Once the testing group is gathered, the clock starts. Usually there are several dates: the date fit pictures are due, the date feedback is due, the date final modeled pictures are due, and the date to start promoting the pattern. If multiple versions are required or if there are multiple options, there may be more than one due date for fit and feedback. 

If a tester does not meet meet these deadlines (and has not communicated with me; there are many very valid reasons for not meeting deadlines and I try to be very understanding) it raises a huge red flag. 

4)  Do your best work.

The first version, the first time, a muslin (practice version) with cheap ugly fabric is perfectly fine. By the time final modeled pictures are due, the expectations are much higher. 

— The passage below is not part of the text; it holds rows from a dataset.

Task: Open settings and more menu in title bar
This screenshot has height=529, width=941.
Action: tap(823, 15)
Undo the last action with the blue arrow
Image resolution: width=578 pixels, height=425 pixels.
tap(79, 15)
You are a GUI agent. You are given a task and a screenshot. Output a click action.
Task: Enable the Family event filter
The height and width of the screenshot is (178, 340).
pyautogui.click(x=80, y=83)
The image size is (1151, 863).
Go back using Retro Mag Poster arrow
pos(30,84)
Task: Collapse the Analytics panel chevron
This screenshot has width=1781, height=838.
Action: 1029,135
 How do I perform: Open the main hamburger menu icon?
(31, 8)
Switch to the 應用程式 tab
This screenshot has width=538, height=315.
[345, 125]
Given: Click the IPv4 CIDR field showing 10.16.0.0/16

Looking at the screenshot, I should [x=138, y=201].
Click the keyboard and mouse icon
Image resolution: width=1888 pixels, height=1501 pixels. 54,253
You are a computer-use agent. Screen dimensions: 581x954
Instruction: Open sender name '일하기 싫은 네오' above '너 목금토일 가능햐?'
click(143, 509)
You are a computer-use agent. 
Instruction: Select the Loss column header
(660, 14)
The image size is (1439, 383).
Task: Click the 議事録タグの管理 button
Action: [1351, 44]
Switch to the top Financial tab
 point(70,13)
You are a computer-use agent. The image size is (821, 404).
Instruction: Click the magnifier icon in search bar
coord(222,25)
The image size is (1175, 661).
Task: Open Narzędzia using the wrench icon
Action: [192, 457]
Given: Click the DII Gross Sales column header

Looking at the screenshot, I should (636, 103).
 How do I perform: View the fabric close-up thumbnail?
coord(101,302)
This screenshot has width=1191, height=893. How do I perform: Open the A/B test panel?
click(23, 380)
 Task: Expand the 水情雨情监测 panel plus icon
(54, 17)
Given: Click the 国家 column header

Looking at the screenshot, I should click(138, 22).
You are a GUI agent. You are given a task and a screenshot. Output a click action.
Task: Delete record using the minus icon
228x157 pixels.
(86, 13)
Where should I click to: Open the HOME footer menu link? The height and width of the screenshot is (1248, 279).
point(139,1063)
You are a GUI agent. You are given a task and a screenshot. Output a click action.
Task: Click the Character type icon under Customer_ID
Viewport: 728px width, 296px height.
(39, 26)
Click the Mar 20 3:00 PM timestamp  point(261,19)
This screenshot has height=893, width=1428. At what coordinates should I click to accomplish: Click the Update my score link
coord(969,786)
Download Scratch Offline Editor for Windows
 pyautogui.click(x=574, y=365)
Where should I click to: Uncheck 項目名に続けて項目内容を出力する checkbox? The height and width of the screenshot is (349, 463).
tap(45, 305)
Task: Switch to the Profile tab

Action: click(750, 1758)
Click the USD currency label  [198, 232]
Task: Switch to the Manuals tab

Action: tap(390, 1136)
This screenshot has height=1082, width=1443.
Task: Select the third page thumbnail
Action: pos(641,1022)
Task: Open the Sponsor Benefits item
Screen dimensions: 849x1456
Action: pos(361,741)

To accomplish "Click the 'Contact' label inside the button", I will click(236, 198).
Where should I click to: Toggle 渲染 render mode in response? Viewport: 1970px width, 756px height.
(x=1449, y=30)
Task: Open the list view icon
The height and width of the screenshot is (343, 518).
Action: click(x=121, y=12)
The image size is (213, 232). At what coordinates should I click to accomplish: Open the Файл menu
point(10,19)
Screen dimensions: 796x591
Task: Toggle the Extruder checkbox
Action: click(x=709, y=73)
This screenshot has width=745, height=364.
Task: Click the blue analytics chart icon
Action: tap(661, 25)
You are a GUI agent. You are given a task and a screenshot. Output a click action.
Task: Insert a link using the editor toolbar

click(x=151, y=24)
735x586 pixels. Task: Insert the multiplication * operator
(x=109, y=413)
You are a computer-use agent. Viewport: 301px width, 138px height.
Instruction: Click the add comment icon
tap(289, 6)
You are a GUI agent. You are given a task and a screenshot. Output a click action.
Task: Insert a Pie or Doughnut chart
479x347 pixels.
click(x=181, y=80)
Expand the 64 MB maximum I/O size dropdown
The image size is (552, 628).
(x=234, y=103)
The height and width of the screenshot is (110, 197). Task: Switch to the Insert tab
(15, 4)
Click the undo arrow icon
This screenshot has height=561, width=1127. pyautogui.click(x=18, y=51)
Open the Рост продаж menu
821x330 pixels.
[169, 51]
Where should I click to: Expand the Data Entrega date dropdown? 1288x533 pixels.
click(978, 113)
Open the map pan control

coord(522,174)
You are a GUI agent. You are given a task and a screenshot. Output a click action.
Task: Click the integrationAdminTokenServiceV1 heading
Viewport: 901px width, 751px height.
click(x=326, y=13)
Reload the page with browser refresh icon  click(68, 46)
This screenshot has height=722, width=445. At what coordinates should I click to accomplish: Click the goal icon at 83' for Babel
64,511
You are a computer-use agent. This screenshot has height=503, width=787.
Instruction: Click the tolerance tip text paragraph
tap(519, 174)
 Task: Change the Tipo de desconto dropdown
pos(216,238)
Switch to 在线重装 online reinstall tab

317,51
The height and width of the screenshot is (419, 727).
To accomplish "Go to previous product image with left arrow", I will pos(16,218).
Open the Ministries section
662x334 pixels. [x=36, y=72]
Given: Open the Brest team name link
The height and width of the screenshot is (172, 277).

I let my testers choose their own fabric, but I expect that it matches the description of the required fabric in weight and/or stretch; also that it be in good shape and accompanied by thoughtful coordinates 

Seams should be tight and top-stitched when directed in the instructions. Ironing is crucial for that professional finished look. While it’s not necessary to have a serger or coverstitch machine, make sure to familiarize yourself with analogous sewing machine techniques (overcast, stretch stitch, twin needle, to name a few). 

5) Pictures.

Just as we are looking for excellence in application photos, the same is true for final modeled pictures. The testers photos will be representing the pattern wherever they are posted. They are a massive part of the commercial success or failure of the pattern. 

6) Promotion.

There is a fine line between promoting a pattern and spamming it everywhere. The two are often used interchangeably, but a good tester knows when to stop before it becomes a nuissance. 

Check the wall wall where you will be posting. Has the pattern been posted several times already? Maybe just bump the posts that are already there with a comment and a picture.

A great way to promote patterns withough flooding peoples feeds to to look for pattern recommendation requests. A link and a picture along with a blurb about what’s awesome about it is plenty. 

It also helps to post on Pinterest, Instagram, their blog, or twitter (or more that I’m not aware of!) 


There have been many times that a new tester has blown me away and has been invited back again and again. In fact, all of my regular testers fit that description. I love finding new people to work with. I hope sometime that I get to work with you!